Parmi les nombreuses contributions reçues à Recours au Poème et aux Jeudis des mots, nous retenons des haïkus de Miguel Angel Real (Espagne) des simili-tankas de Daniele Beghè, et des haïkus de Gili Haimovich (Israel) et de Fabia Binci (Italie) que nous vous proposons ici dans leur version bilingue.
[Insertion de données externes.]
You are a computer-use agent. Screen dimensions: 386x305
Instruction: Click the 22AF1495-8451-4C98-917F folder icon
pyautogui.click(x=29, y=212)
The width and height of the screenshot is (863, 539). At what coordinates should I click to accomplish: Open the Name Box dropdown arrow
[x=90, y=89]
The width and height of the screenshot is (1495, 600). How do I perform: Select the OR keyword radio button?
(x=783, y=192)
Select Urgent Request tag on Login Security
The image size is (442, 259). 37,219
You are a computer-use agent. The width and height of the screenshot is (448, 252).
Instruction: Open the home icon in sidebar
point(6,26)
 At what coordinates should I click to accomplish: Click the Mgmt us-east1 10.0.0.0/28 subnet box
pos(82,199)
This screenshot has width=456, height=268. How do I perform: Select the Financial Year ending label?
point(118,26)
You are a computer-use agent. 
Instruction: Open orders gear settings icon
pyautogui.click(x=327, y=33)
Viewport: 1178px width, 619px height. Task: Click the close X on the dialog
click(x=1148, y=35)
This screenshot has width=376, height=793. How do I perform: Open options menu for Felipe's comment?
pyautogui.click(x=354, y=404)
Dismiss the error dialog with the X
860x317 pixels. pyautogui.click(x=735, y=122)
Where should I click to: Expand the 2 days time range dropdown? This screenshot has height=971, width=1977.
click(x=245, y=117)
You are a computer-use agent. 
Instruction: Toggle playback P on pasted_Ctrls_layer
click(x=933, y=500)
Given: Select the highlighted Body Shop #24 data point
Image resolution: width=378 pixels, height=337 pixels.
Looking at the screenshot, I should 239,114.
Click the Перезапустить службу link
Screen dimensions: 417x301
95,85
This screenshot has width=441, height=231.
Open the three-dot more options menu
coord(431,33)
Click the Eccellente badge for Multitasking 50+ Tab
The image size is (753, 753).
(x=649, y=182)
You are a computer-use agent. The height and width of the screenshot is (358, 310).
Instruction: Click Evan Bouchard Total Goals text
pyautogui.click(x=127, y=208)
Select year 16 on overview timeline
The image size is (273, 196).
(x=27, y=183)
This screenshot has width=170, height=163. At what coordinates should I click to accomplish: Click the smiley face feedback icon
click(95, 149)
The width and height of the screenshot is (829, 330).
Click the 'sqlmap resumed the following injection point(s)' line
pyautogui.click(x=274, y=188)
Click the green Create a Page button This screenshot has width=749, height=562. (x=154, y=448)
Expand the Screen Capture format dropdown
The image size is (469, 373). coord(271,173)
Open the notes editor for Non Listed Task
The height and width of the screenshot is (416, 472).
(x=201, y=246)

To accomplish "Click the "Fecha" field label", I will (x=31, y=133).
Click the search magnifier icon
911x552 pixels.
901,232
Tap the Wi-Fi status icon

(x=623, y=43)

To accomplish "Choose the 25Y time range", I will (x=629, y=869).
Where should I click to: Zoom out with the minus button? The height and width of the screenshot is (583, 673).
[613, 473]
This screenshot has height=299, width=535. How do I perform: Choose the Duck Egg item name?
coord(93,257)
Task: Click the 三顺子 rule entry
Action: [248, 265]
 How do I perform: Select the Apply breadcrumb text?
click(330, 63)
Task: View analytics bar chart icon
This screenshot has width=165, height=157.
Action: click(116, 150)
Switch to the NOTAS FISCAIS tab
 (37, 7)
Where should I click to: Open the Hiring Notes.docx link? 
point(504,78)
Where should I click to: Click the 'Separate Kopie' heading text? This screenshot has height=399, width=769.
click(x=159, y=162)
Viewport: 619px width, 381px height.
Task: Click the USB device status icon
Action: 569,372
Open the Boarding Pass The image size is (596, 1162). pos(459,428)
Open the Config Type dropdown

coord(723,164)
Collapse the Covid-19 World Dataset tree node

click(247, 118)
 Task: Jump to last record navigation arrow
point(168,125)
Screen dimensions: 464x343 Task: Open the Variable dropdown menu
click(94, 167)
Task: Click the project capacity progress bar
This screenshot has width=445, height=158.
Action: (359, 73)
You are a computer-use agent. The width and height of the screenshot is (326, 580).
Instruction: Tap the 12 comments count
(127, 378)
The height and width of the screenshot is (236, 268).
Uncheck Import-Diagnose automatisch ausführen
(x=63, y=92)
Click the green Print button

Les illustrations ont servi de lanceurs d’écriture pour les divers jeudis des mots de confinement.
photo Marco Baschieri
Miguel-Angel Real, traduction de l’auteur
Por los espejos
las luces confundidas
con las ausencias.
Mis piernas ceden
aunque apenas la brisa
llama a la puerta.
La quietud bebe
el agua de un torrente
con su paciencia.
Dans les miroirs
confondre les noms
et les absences.
Mes jambes cèdent
même si la brise frappe
à peine à ma porte.
La quiétude boit
l’eau d’un torrent
par sa patience.
Les textes qui suivent sont des “Siglemas 575”, une forme poétique créée par l’auteure vénézuélienne Patricia Schaefer Röder. On écrit une série d’haïkus de 5, 7 et 5 syllabes, dont la première lettre de chaque poème forme l’acrostiche du titre. Chaque haïku est une unité indépendante et pourrait être lu de façon isolée, et en même temps il fait partie d’un ensemble homogène.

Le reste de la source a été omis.